Characterisation of laser system power draws in materials processing

Due to their high speed and versatility, laser processing systems are now commonplace in many industrial production lines. However, as the need to reduce environmental impact from the manufacturing industry becomes more urgent, there is the opportunity to evaluate laser processing systems to identify opportunities to improve energy efficiencies and thus reduce their carbon footprint. While other researchers have studied laser processing, the majority of previous work on laser systems has focused on the beam-material interaction, overlooking the whole system viewpoint and the significance of support equipment. In this work a methodical approach is taken to design a set of energy modelling terminologies and develop a structured power metering system for laser systems.
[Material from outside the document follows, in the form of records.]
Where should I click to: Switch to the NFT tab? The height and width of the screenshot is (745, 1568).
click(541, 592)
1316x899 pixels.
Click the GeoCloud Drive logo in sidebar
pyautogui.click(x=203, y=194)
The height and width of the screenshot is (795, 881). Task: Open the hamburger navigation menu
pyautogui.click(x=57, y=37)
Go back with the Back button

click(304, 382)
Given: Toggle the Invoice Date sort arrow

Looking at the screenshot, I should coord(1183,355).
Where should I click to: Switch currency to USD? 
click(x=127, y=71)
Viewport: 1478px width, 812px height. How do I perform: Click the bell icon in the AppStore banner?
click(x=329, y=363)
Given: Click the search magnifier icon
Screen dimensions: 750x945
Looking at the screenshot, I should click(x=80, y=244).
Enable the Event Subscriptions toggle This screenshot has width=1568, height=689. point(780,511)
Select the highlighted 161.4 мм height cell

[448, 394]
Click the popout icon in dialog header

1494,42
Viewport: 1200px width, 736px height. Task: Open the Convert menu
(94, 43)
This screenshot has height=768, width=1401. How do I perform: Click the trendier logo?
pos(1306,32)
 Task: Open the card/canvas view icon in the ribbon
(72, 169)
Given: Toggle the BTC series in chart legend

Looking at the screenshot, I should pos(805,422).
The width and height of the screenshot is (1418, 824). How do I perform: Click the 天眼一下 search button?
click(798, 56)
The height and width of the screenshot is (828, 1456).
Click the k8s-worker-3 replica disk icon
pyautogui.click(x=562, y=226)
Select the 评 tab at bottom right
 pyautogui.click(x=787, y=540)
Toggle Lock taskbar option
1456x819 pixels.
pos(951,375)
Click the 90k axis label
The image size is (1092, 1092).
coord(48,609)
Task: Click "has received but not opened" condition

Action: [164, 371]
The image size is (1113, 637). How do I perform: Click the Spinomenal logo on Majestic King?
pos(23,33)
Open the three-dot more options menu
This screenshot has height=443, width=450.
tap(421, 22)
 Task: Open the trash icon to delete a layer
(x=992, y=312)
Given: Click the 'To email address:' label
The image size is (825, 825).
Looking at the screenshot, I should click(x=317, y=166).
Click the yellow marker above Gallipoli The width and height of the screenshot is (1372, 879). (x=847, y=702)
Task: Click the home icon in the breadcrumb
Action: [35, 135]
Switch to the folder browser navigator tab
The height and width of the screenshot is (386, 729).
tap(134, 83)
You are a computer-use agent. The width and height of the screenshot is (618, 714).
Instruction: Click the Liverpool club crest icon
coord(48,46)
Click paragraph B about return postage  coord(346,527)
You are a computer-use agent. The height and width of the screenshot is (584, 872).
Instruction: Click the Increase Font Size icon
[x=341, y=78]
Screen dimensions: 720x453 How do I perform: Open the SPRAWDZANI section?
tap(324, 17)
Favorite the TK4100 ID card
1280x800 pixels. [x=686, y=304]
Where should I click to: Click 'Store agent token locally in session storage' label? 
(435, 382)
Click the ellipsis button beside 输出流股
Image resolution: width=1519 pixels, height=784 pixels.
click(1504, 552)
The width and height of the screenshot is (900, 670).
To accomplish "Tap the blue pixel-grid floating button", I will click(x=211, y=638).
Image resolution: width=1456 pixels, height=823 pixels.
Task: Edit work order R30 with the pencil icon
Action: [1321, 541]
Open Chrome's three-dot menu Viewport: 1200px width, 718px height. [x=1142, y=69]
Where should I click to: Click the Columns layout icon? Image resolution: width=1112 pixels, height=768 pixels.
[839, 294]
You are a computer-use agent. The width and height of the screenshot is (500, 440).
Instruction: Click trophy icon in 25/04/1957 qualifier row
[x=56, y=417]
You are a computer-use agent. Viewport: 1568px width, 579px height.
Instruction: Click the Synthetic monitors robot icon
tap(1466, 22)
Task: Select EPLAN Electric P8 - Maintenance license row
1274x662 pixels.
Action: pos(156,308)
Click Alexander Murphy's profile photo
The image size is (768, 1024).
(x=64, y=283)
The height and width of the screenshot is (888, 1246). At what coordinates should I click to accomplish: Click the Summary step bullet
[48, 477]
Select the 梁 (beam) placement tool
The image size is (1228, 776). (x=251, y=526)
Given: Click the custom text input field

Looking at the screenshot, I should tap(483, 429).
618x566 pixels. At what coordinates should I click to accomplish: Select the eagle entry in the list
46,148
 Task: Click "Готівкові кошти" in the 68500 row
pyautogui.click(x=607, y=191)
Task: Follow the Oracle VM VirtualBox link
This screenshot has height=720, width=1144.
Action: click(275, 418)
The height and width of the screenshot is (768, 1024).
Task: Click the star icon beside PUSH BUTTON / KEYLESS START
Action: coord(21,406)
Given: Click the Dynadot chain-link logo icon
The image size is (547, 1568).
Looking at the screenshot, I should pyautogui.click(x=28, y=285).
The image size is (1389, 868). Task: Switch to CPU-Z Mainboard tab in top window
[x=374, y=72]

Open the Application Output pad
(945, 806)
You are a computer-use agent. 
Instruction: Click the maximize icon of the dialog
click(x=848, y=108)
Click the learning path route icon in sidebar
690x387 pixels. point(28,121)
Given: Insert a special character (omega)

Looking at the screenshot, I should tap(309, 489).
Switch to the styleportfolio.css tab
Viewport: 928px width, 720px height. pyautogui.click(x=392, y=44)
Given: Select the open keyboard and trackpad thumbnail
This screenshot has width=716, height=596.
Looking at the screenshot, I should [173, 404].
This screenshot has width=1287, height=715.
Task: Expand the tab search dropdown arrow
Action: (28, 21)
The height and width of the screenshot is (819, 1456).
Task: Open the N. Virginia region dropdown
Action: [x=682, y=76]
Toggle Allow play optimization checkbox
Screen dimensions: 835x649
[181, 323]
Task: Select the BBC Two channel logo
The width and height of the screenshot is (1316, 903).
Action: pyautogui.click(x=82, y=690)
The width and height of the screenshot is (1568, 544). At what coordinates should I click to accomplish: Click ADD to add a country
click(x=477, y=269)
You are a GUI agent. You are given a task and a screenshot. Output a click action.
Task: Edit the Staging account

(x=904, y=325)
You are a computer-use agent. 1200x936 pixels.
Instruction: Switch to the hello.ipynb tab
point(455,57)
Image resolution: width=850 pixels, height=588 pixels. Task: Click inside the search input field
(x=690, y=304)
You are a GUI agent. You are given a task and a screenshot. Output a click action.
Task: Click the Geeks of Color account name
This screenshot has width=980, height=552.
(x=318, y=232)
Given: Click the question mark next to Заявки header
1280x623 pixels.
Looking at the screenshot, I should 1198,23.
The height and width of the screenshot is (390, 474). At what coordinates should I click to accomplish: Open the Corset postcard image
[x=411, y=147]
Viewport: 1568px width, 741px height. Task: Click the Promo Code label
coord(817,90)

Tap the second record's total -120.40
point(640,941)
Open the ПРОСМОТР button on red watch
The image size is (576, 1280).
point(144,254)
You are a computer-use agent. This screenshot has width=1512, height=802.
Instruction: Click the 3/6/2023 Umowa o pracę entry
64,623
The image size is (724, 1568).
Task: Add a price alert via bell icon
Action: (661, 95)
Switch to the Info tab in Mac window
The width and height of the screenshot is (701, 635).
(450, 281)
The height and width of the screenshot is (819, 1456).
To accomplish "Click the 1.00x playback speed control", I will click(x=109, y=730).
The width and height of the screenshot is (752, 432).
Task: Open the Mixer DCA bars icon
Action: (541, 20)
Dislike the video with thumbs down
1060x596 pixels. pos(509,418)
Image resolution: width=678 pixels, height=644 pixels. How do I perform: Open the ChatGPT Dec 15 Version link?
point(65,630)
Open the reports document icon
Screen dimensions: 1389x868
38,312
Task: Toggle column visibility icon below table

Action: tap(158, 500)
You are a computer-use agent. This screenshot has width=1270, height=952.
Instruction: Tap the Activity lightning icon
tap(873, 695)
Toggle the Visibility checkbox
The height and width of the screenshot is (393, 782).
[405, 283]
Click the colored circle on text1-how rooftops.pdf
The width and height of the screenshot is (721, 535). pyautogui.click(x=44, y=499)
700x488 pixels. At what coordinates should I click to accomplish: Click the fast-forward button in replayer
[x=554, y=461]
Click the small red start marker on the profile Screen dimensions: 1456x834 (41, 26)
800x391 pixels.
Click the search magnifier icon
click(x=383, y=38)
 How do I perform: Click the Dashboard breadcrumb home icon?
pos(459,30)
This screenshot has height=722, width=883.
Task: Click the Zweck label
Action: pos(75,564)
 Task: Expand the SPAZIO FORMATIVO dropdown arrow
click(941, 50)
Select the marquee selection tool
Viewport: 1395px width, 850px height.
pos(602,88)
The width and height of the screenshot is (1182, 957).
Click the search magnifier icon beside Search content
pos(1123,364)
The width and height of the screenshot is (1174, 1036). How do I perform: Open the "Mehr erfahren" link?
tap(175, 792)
A 300 W fibre laser welding system is used to demonstrate the application of the power characterization system by utilizing a purpose-built power meter. The laser is broken down according to sub-system, with each part analysed separately to give acomplete overall power analysis, including all auxiliary units. The results show that the greatest opportunities for efficiency improvements lie in the auxiliary units that support the laser devices as these were responsible for 72.2% of the total power draw with the remainder largely apportioned to electrical supply inefficiencies. The laser device drew just 3.5% of the system power at the beam power levels studied. The implications of these results on laser processing system design are then discussed as is the suitability of the characterization process for use by industry on a range of specific laser processing systems.